ALISON ST. JOHN (KPBS Senior Metro Reporter): Well, put it this way, I don’t think anyone is tremendously surprised, they did try to close that hole back in the beginning of the year. It was $179 million, they did their best. And now sales tax receipts are down again, hotel tax receipts are down again, and guess what? The pension deficit is up.
PENNER: The forecast had to include the fact that the economy is still slow, and that people aren’t buying things and that people aren’t coming to San Diego as they used to. Why wasn’t that part of the projection?

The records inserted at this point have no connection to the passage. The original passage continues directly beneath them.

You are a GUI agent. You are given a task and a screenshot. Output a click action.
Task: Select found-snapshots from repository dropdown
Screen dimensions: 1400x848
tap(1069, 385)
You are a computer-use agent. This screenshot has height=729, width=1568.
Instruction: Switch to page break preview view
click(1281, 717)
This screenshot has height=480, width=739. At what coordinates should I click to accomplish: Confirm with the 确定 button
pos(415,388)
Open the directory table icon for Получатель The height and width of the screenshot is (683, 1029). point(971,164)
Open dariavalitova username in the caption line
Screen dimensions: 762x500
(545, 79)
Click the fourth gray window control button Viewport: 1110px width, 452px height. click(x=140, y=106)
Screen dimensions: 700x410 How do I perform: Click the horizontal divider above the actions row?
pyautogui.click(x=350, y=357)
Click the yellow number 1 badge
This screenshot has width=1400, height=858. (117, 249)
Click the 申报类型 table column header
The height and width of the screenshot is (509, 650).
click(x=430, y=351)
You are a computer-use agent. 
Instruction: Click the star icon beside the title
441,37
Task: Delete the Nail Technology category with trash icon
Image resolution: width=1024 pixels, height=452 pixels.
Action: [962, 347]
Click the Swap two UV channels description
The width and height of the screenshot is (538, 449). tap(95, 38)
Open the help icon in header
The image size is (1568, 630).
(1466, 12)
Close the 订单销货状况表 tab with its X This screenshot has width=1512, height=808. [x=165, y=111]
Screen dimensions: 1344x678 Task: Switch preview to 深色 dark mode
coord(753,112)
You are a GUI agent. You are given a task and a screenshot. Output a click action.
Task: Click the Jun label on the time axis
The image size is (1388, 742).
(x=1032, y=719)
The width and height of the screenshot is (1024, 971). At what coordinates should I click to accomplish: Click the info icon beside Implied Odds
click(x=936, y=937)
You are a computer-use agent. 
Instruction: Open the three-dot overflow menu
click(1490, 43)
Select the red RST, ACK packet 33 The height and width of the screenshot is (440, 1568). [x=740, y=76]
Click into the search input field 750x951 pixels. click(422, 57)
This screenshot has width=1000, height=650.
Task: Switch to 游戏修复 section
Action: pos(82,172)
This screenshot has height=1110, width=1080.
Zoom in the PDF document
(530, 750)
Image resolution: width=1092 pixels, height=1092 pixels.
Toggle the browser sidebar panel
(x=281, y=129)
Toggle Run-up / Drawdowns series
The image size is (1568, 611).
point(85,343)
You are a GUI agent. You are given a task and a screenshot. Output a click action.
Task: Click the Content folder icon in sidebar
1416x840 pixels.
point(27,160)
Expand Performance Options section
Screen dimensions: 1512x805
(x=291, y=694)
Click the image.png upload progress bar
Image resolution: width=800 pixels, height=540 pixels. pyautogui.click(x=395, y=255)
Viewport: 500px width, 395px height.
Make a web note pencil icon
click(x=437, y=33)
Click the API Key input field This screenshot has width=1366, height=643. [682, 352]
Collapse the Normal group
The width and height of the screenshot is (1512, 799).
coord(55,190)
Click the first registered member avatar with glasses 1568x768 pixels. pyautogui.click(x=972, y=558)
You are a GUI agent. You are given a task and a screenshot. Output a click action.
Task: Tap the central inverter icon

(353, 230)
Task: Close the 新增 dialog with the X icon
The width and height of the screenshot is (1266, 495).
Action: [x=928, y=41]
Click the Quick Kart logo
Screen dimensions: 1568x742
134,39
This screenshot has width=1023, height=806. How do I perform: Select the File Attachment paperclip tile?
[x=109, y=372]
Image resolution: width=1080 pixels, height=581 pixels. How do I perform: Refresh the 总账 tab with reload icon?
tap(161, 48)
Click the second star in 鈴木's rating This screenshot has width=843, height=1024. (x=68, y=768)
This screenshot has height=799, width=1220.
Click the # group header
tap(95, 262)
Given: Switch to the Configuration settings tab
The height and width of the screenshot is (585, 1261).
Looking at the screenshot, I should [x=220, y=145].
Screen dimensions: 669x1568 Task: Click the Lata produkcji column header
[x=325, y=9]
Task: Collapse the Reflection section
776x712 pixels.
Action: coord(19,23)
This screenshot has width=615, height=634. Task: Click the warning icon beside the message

ST. JOHN: I think they’re constantly projecting ahead and trying to be a little positive, as much as they can be, sort of pushing the envelope. But, at the same time when the economy doesn’t pick up as much as they hoped, there you go, you have another hole. And in the case of the pension deficit, the point being that last year there was a bunch of people who retired. You remember, because the changes to the benefits they retired in a bunch, so that they didn’t lose some of the benefits under the changing rules. So, because more people retired the pension deficit actually went up a little more than they expected.
PENNER: I see. So, what can the city do now about trimming the budget after what they did last year, but now there’s a new shortfall?
ST. JOHN: Well, Jay Goldstone, the Chief Operating Officer, is talking about trying to tweak contracts. He said, Look all of city staff took a 6 percent pay cut last year, that didn’t affect the contracts that the city has. Well, you know I said, “How could I do that, when you’ve signed on the dotted line?” But he said that their might be some wiggle room. I guess when employment is low, people want the jobs. Maybe he can negotiate with some of their private contractors. And he also mentions trying to avoid service cuts until the next budget round, (Because he knows there will be more coming down the line) by tweaking things such as when they replace their city vehicles, things like that.
PENNER: Well I remember when the mayor first campaigned and then became Mayor.
He was going to go through all these efficiencies, reengineer the city departments and make them really tight and efficient. Has that happened?
ST. JOHN: Well, the city has been trying to reengineer its departments ever since I’ve been covering it, which has been years. So they continue to tighten, to tweak, to put more pressure on, cut vacant positions. The thing that hasn’t really made much progress is the whole idea of outsourcing, manages competition which has made not as much headway which I think the mayor would have liked.
PENNER: Meanwhile, last week the city approved a new borrowing deal to get money for street repairs, road repairs, roofs on public buildings. And they issued lease revenue bonds. How does that work? Give us a really brief course in how that works.
ST. JOHN: Well it’s an interesting form of borrowing money because it doesn’t require a public vote. And that I think is why the city council is in favor of it. What it does is use public property in a way as collateral, so that you can borrow at a better rate, then if you were just borrowing straight from the bank. And there’s a complicated system where by an authority leases from the city, and then leases those buildings back to the city. So it’s a little bit like taking out a loan on your own home that you had already paid off, in order to have some money to do some repairs.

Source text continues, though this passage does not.